Security best practices are difficult and expensive to implement

Internal IT staff often struggles to maintain an up-to-date, standardized set of security best practices. Why? Keeping security systems running and updated with proper patches and policies is time-consuming, expensive, and difficult. New threats often require new tools or new security equipment. Few internal IT staffs can keep up with the ever-changing landscape of threats.

How can cloud infrastructure reduce the risk?

Enterprise Cloud Infrastructure platforms have best-in-class security features baked into the architecture, which enables a secure-by-default cloud experience. For instance, standard security features include: Active Directory integration, micro-segmentation, data encryption at rest, multi-factor authentication (MFA), and role-based access control (RBAC). Running applications on a fully managed Enterprise cloud platform can help you implement security best practices without having to evaluate security tools, purchase, license, implement, maintain, and update these tools.

Internal IT staff needs only to work with the cloud infrastructure provider to understand the security features, then work with the provider to select and configure based on the organization’s security posture. Co-management of security tools by an enterprise cloud provider will free up your IT staff to focus on strategic projects and will reduce the ever-present cybersecurity burden on your staff and IT environment.

What security expectations should I have for an enterprise cloud provider?

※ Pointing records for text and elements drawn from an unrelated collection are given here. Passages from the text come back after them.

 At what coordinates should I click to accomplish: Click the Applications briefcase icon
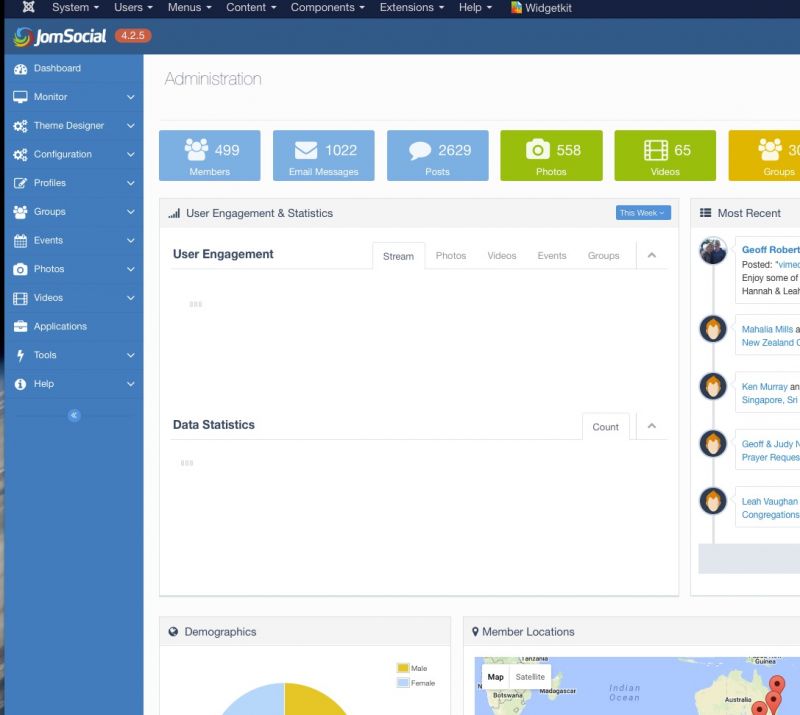pos(20,326)
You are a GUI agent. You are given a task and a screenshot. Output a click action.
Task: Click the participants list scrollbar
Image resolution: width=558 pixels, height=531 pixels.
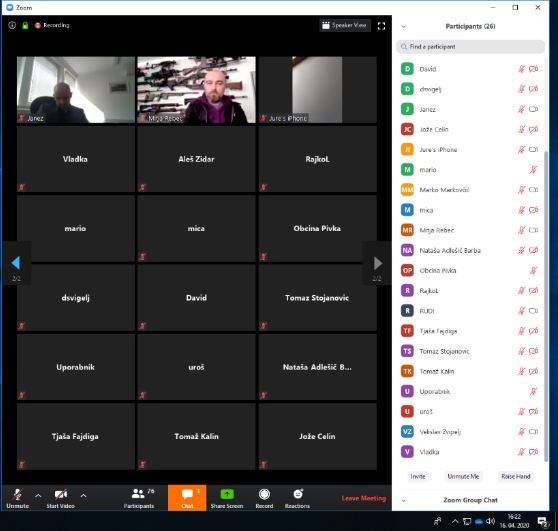click(546, 306)
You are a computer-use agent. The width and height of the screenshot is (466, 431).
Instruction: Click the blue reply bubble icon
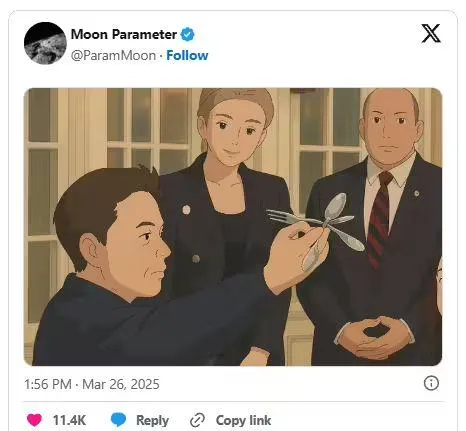(x=118, y=420)
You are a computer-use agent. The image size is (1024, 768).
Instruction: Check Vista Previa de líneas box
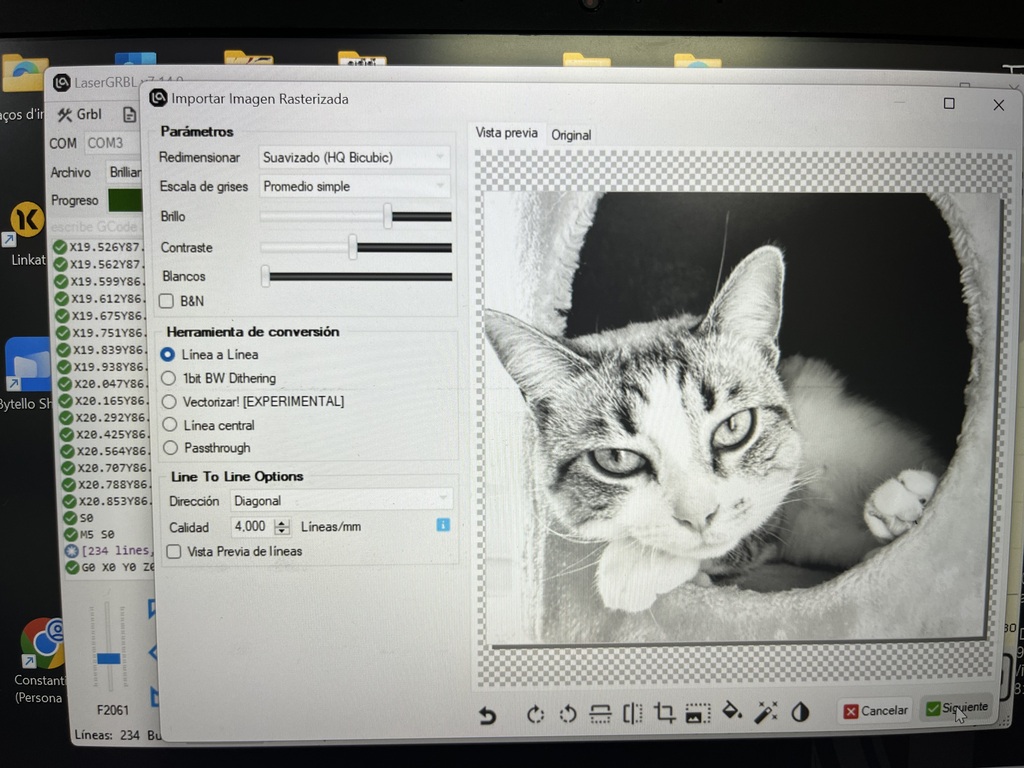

The best enterprise cloud providers deliver these security best practices as a standard part of their offering:

•    Multiple firewalls with automated threat management and protection – Firewalls define a secure perimeter to prevent access by bad actors and to alert you if someone tries.

•    Disk-based encryption at rest – All company data is encrypted on cloud storage, making the data even more difficult to read, even in the event of a breach.

•    Multi-factor authentication (MFA) for administrators – Like an ATM card with a PIN, MFA only allows Administrators to access systems if they have a physical security token plus a passcode.

•    Network micro-segmentation – Limiting which servers can talk to each other limits systems access by bad actors even if a breach were to occur.

•    Logging and optional log aggregation of activity on computer systems with the ability to audit those logs allows forensic teams to evaluate what happened during a breach or an attempt.

Can’t I do the same thing internally?

Yes, you can implement similar tools internally, but the cost of implementing the best practices mentioned above and their associated tools can run upwards of tens of thousands of dollars per year once you factor in acquisition costs, support, maintenance, upgrades, troubleshooting and continuing education.

Today, companies leverage Enterprise cloud to increase security and decrease administration, while focusing on the business at hand.